Non, et ça, c'est vraiment très spécifique : les temples grecs, les temples romains ne vont pas servir de référence pour construire les premières églises. D’abord parce qu'on s'en méfie. Ce serait rester trop proche des cultes païens qui entourent le christianisme naissant. On ne veut pas retrouver l’idolâtrie des cultes païens. Ensuite, dans un temple, il est impossible de faire tenir l'assemblée chrétienne. On ne peut mettre que quelques prêtres : un personnel très spécialisé. L’accès au temple est limité. Au contraire, on veut des grandes salles vastes. Or les basiliques sont des salles très grandes, voûtées, avec plusieurs vaisseaux, des colonnades et de la lumière qui arrive par le haut, qui éclaire généreusement tout l'édifice.

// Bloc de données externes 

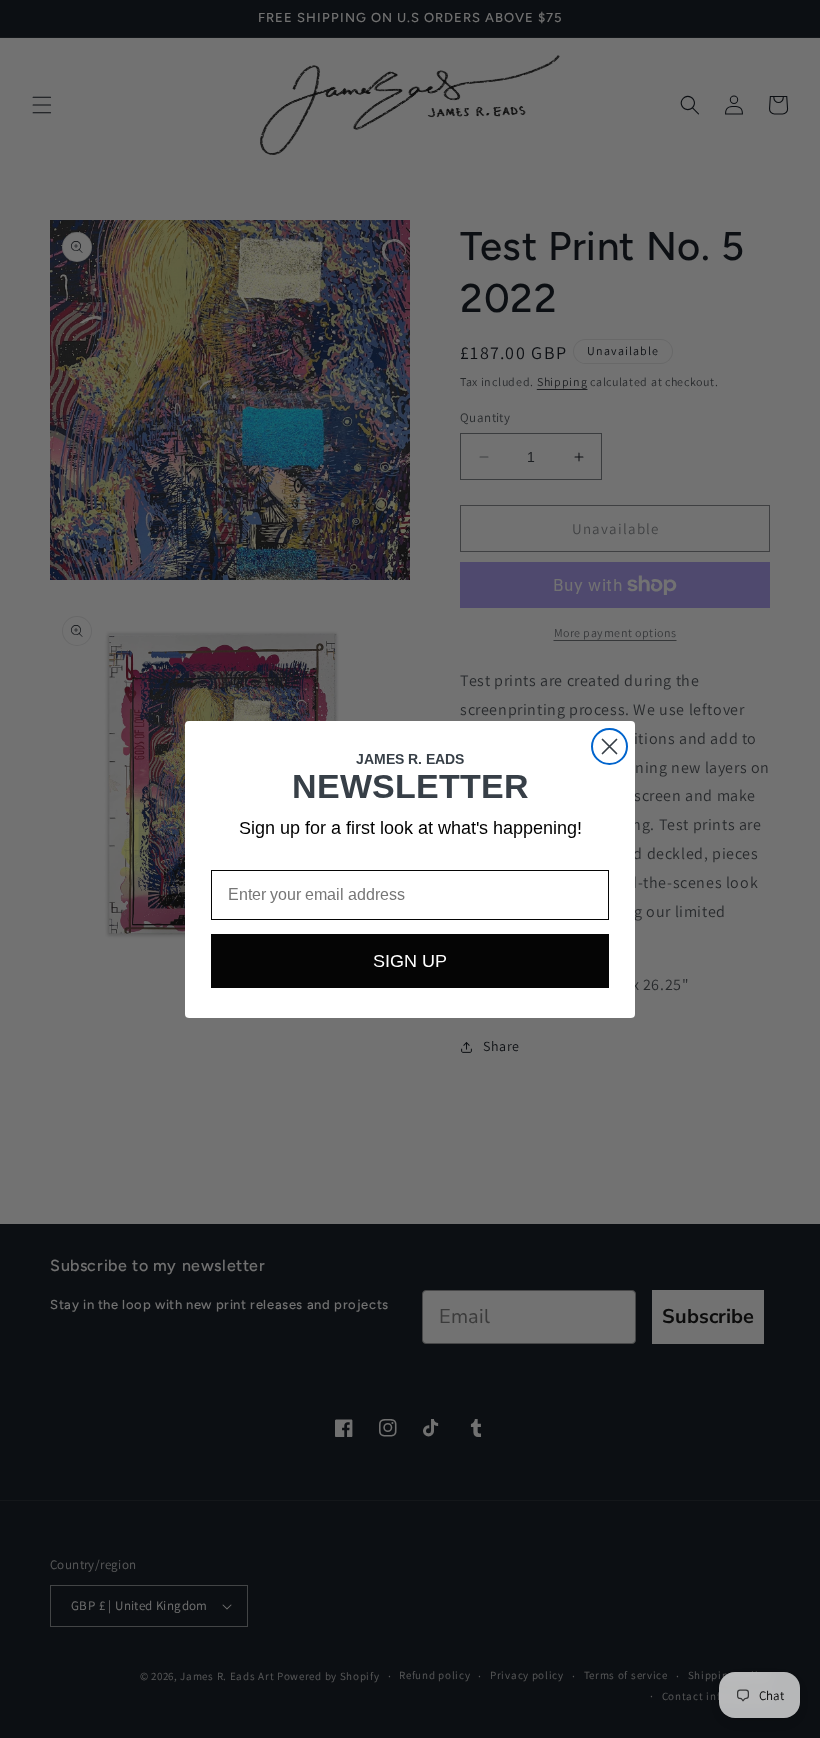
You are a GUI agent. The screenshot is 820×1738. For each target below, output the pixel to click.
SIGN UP (410, 961)
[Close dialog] (609, 746)
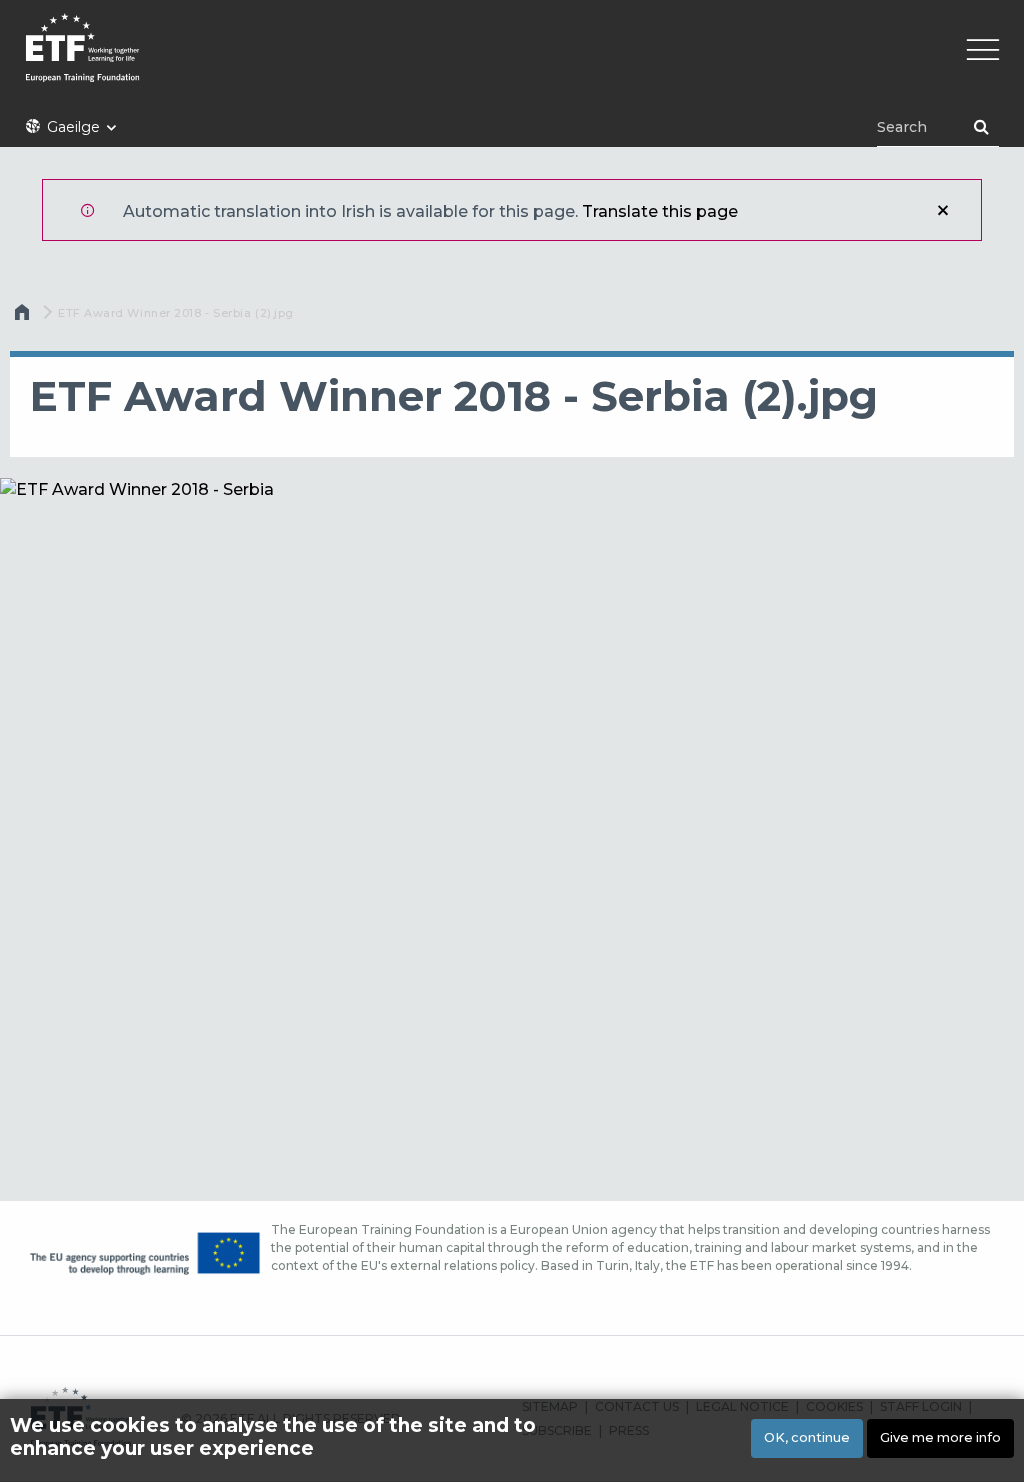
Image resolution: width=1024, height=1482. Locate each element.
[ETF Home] (512, 60)
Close (943, 210)
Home (24, 317)
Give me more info (940, 1437)
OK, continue (807, 1437)
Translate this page (660, 211)
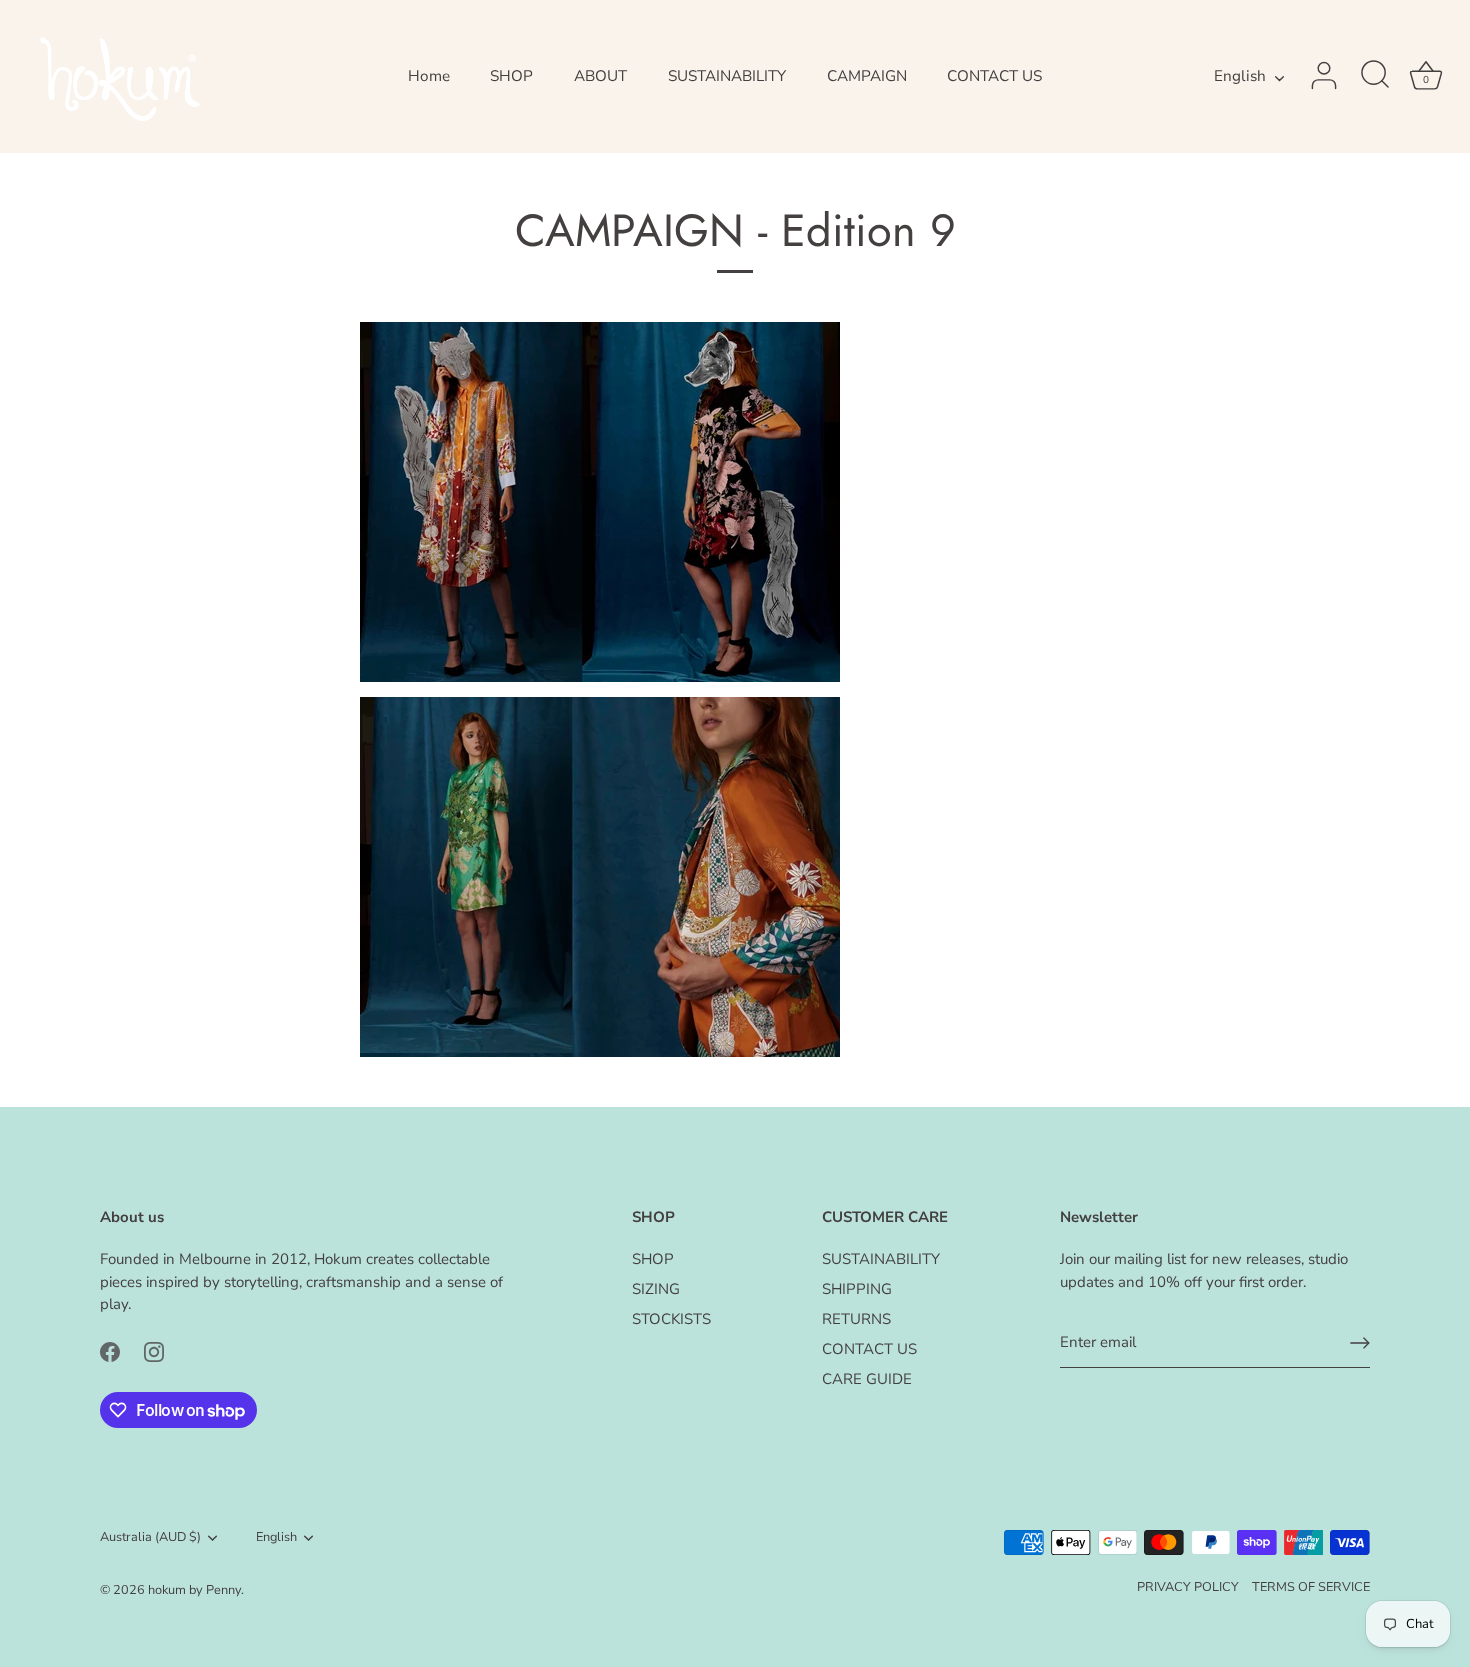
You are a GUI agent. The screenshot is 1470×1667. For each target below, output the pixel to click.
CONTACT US (994, 76)
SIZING (656, 1289)
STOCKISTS (671, 1319)
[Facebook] (110, 1351)
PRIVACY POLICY (1188, 1587)
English (1240, 76)
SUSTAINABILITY (727, 76)
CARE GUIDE (867, 1379)
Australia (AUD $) (150, 1538)
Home (429, 76)
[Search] (1375, 76)
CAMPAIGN (867, 76)
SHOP (511, 76)
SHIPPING (857, 1289)
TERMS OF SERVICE (1311, 1587)
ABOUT (600, 76)
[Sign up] (1360, 1343)
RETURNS (856, 1319)
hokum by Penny (194, 1590)
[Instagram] (154, 1351)
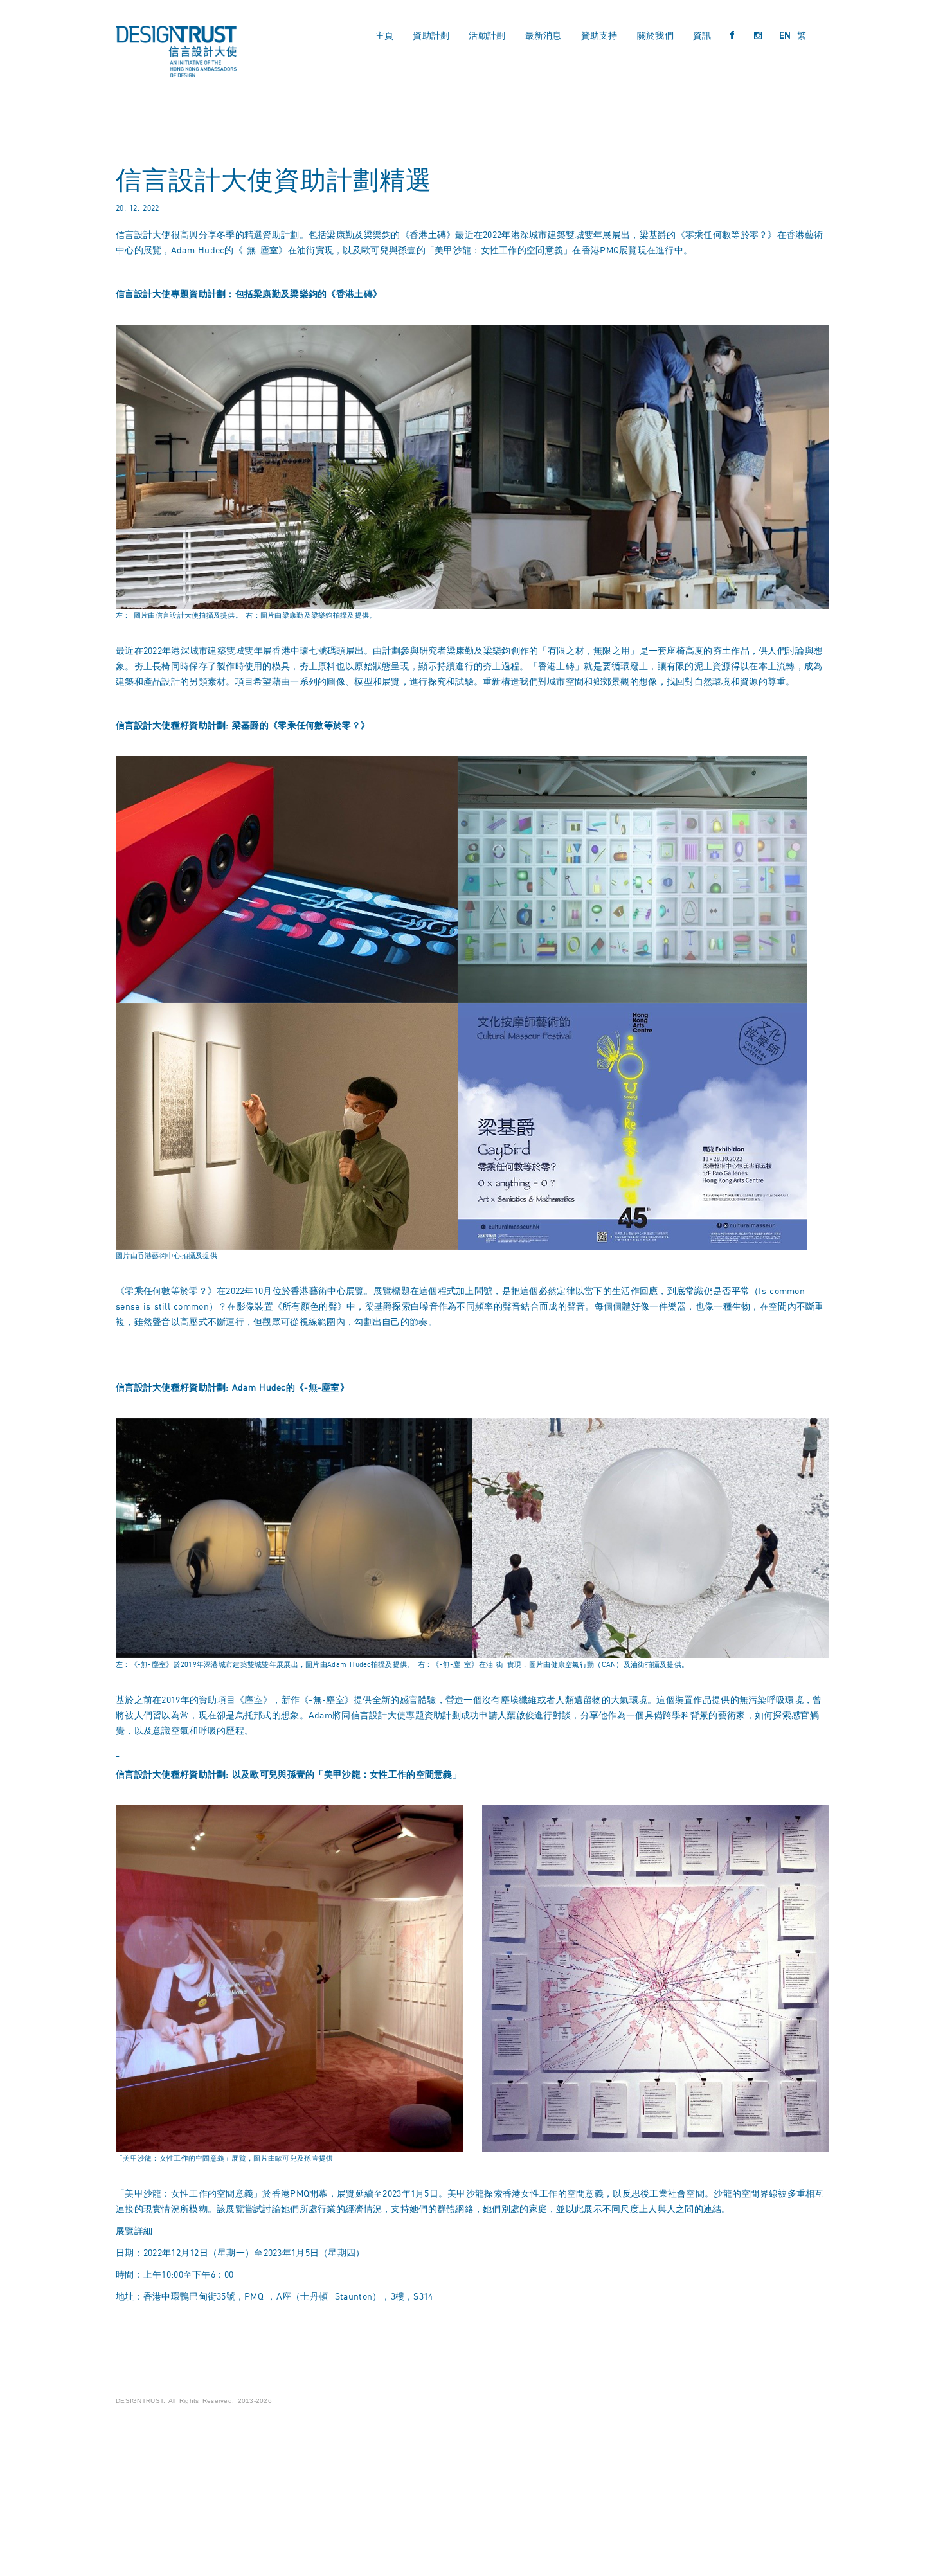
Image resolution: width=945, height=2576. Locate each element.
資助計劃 (431, 35)
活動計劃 (487, 35)
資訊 (702, 35)
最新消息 (543, 35)
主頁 (384, 35)
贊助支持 (599, 35)
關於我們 (655, 35)
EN (785, 35)
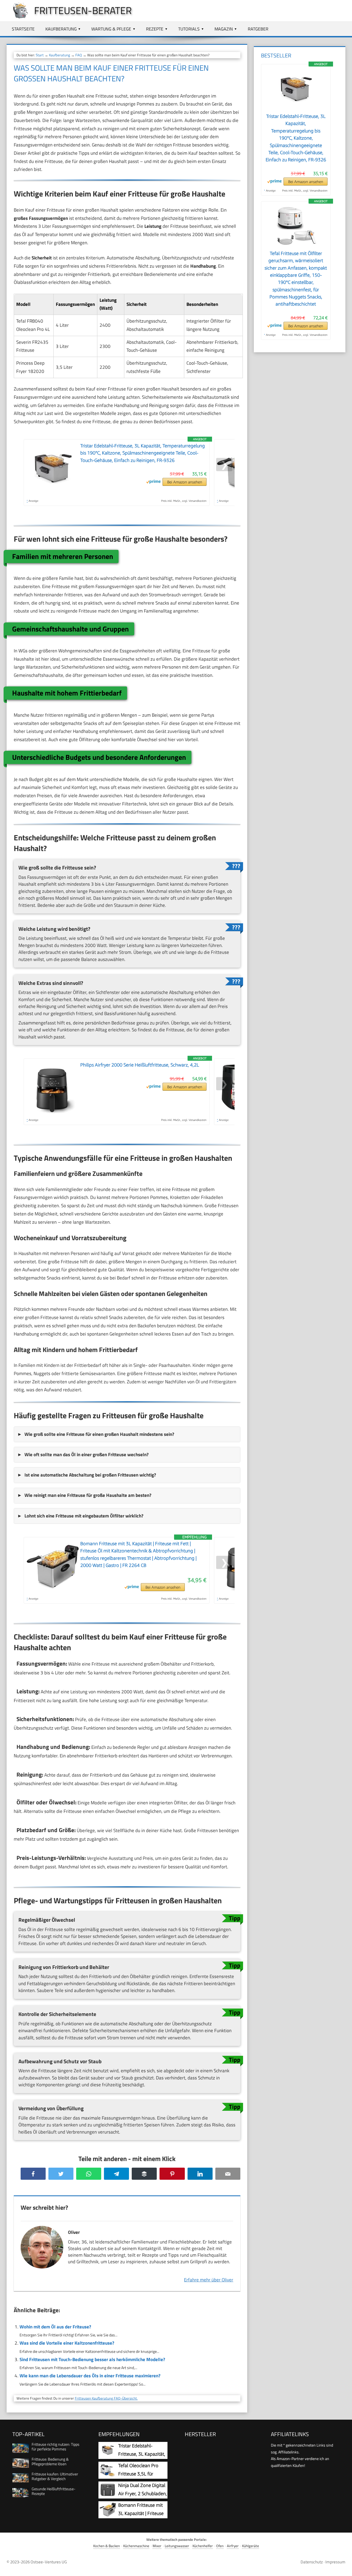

Alors, avec ces basiliques, on est encore loin de nos cathédrales avec leurs clochers, leurs flèches, leurs vitraux.
Le christianisme, devenu religion d'Empire, va petit à petit emprunter tout le faste de la cour impériale, s'enrichir d'une certaine manière. Certains y verront une dégradation, mais on peut aussi y voir une phase d'inculturation, de saisie finalement de tout ce monde profane qui entoure le christianisme. À partir de là, on va vouloir dire aussi la gloire de Dieu par la sculpture, par les vitraux, par les peintures monumentales, etc. Et l'audace des hommes ne s'arrêtera plus. On va aller toujours plus loin. On peut penser aux magnifiques basiliques de Ravenne, de Sainte-Sophie de Constantinople, et puis, plus tard, aux grandes chapelles, à nos grandes abbatiales romanes, à nos cathédrales gothiques. Toujours plus loin, plus haut, pour dire la gloire de Dieu, la beauté de la Création.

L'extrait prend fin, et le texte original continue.